4 Mar 2024 | Yujie Yang†, Haochen Qin†, Hang Zhou, Chengcheng Wang, Tianyu Guo, Kai Han*, Yunhe Wang*
This paper proposes a robust audio deepfake detection (ADD) system using multi-view feature incorporation. The study investigates the generalizability of ADD systems by evaluating various audio features, including hand-crafted and learning-based features. Experiments show that learning-based features pretrained on large datasets generalize better than hand-crafted features in out-of-domain scenarios. To further improve generalizability, the authors propose two multi-view feature incorporation methods: feature selection and feature fusion. These methods incorporate complementary information from different features to enhance detection accuracy.
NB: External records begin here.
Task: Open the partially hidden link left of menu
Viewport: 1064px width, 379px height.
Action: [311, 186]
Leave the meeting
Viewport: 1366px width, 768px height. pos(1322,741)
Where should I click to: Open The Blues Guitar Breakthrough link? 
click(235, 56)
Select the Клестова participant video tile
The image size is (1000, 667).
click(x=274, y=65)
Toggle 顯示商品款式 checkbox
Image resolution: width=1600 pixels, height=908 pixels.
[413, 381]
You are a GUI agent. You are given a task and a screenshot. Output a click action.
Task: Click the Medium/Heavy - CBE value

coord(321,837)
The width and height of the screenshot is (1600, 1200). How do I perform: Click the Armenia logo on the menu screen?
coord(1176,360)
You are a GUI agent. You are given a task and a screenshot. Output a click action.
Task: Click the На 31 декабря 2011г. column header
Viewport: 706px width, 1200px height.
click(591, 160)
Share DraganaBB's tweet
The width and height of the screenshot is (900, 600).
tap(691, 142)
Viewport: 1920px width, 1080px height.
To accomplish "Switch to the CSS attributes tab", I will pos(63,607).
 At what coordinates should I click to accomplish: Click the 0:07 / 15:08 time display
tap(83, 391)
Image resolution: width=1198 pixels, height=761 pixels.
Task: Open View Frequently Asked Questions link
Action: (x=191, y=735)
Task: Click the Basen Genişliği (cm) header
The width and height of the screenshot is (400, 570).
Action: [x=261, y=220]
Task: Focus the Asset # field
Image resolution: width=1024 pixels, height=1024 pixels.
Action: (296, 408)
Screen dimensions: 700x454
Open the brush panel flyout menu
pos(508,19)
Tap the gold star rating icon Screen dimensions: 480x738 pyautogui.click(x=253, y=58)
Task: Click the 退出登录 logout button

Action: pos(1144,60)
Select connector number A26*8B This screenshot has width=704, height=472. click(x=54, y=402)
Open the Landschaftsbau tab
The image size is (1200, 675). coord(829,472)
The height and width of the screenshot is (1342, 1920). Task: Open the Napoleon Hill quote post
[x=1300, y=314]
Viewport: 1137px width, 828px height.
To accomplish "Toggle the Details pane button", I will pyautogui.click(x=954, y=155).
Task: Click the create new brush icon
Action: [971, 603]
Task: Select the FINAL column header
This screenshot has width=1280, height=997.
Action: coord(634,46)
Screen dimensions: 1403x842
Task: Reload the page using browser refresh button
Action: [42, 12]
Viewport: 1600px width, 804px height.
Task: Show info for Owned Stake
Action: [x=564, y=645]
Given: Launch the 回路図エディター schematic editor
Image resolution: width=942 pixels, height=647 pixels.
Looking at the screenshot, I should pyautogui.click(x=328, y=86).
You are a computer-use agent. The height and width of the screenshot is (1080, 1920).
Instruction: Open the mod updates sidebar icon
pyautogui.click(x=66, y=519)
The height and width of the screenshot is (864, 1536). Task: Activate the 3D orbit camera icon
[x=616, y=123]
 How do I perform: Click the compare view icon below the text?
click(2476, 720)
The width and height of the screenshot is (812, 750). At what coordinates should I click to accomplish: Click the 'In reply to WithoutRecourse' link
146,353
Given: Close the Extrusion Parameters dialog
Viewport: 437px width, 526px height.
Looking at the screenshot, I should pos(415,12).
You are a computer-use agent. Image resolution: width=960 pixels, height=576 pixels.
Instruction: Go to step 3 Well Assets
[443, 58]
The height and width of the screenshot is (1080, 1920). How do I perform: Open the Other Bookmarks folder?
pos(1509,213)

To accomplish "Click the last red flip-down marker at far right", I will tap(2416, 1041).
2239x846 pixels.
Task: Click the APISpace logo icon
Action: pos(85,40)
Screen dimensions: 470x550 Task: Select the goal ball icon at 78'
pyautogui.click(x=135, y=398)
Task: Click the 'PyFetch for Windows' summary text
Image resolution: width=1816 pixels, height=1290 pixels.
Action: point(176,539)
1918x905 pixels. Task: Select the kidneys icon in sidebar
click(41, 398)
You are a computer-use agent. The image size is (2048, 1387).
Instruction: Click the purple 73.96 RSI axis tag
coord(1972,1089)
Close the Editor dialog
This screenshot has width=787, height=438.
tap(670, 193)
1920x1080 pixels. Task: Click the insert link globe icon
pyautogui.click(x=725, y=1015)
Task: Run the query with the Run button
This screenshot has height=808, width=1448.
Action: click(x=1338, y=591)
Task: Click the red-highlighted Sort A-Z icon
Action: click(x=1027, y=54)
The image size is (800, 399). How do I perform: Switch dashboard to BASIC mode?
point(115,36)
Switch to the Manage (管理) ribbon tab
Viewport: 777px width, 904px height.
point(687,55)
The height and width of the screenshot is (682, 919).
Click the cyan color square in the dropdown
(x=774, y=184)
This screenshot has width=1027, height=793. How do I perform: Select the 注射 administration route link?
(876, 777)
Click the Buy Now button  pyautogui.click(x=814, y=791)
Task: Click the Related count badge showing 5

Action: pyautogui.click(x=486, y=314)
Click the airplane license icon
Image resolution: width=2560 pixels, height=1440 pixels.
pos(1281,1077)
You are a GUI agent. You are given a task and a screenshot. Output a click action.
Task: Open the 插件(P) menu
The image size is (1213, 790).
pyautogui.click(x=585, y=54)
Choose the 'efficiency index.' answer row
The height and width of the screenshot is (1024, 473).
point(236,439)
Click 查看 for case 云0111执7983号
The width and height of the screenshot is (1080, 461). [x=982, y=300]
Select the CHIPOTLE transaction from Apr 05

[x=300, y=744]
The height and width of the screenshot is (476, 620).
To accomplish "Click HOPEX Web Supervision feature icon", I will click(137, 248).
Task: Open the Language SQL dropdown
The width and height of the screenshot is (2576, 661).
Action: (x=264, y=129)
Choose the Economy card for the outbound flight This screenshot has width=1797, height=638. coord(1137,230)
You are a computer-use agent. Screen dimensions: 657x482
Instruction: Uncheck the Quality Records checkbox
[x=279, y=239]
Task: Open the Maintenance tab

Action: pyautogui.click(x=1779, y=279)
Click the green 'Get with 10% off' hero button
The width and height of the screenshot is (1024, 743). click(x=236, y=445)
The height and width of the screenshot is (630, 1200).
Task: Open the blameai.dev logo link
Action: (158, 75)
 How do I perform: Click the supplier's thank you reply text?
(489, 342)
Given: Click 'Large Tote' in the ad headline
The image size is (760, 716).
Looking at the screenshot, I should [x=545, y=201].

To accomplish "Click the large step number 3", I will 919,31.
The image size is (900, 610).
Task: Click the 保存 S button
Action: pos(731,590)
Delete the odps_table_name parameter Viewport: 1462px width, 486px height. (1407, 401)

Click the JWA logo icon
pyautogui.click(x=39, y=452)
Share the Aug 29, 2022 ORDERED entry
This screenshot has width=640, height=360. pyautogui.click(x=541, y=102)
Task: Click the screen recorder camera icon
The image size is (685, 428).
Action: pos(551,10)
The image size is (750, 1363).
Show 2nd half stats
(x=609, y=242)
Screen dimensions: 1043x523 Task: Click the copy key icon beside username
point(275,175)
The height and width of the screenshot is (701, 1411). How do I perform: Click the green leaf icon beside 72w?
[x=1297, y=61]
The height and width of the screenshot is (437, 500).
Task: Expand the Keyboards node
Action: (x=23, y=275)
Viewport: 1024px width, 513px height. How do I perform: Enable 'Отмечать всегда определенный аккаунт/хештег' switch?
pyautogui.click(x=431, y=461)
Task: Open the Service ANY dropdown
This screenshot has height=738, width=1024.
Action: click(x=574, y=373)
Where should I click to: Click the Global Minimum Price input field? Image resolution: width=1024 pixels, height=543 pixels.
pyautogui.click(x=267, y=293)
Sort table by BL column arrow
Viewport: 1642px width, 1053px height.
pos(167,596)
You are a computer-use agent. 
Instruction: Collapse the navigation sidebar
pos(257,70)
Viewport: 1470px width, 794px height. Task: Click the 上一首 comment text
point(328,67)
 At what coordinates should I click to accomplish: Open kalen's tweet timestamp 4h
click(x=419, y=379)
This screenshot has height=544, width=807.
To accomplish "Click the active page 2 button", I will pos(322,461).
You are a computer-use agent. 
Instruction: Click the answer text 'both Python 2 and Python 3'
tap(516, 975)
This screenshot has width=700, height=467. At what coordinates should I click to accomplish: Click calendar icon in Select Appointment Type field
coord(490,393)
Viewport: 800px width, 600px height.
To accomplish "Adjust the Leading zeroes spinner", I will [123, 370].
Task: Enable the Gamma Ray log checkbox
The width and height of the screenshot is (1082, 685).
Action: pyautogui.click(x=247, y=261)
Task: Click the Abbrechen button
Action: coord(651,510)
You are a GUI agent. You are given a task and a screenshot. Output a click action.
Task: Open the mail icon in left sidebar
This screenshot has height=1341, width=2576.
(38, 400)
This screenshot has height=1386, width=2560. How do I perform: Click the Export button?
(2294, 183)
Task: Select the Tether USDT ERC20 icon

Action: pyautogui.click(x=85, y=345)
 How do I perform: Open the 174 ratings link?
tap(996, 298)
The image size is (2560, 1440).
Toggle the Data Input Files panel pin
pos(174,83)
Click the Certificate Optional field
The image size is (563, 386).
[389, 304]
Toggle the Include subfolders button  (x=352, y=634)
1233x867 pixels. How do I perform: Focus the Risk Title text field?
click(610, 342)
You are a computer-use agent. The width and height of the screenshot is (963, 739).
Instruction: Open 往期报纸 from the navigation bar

The study evaluates 14 audio features, including hand-crafted features like MFCC, LFCC, and CQT, and learning-based features such as SincNet, LEAF, EnCodec, AudioDec, Wav2Vec2, Hubert, WavLM, and AudioMAE. Results show that learning-based features, particularly Wav2Vec2 XLS-R and Hubert, achieve better performance on the In-the-Wild dataset, with EERs of 27.48 and 24.27, respectively. The feature fusion method further improves performance, reducing EER to 24.27. The feature selection method also enhances performance by using a sample-aware mask mechanism to select the most appropriate features for each sample.
The study concludes that learning-based features, especially those pretrained on large datasets, offer better generalization for ADD systems. The proposed multi-view feature incorporation methods significantly improve the generalizability and accuracy of the ADD system compared to single-feature approaches. The code for this work will be released soon.This paper proposes a robust audio deepfake detection (ADD) system using multi-view feature incorporation. The study investigates the generalizability of ADD systems by evaluating various audio features, including hand-crafted and learning-based features. Experiments show that learning-based features pretrained on large datasets generalize better than hand-crafted features in out-of-domain scenarios. To further improve generalizability, the authors propose two multi-view feature incorporation methods: feature selection and feature fusion. These methods incorporate complementary information from different features to enhance detection accuracy.
The study evaluates 14 audio features, including hand-crafted features like MFCC, LFCC, and CQT, and learning-based features such as SincNet, LEAF, EnCodec, AudioDec, Wav2Vec2, Hubert, WavLM, and AudioMAE. Results show that learning-based features, particularly Wav2Vec2 XLS-R and Hubert, achieve better performance on the In-the-Wild dataset, with EERs of 27.48 and 24.27, respectively. The feature fusion method further improves performance, reducing EER to 24.27. The feature selection method also enhances performance by using a sample-aware mask mechanism to select the most appropriate features for each sample.
The study concludes that learning-based features, especially those pretrained on large datasets, offer better generalization for ADD systems. The proposed multi-view feature incorporation methods significantly improve the generalizability and accuracy of the ADD system compared to single-feature approaches. The code for this work will be released soon.